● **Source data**
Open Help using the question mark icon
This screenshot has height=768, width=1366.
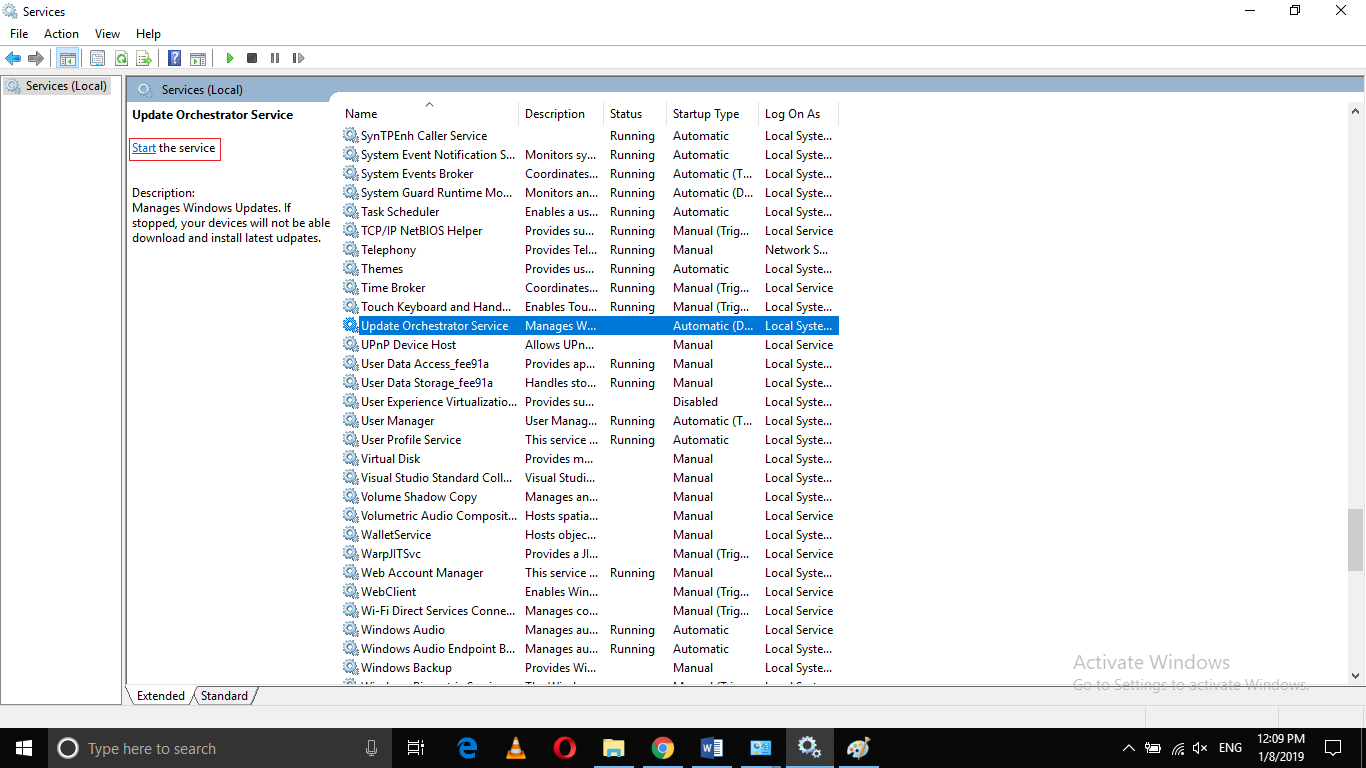173,58
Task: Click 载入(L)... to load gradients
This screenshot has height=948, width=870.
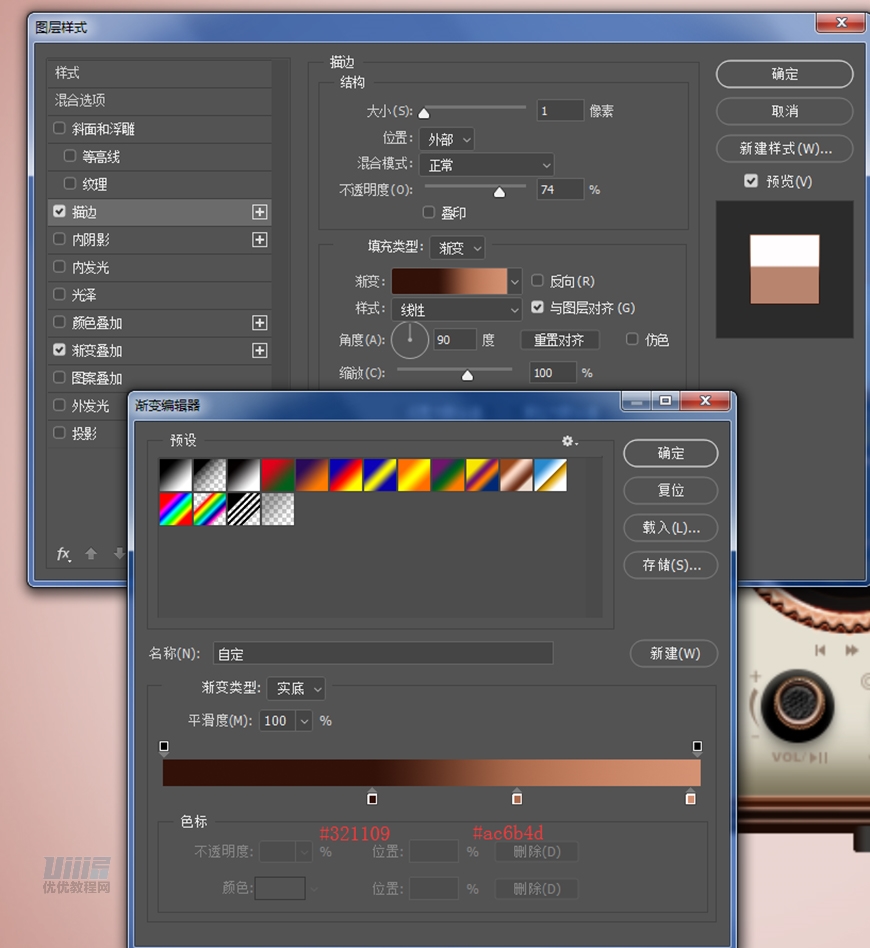Action: click(x=670, y=528)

● **TASK OBJECTIVE**
Copy the records exactly as they appear, leaving every picture out.

● **THE ANSWER**
Open Help using the question mark icon
This screenshot has height=768, width=1366.
173,58
Task: Click 载入(L)... to load gradients
This screenshot has height=948, width=870.
Action: click(x=670, y=528)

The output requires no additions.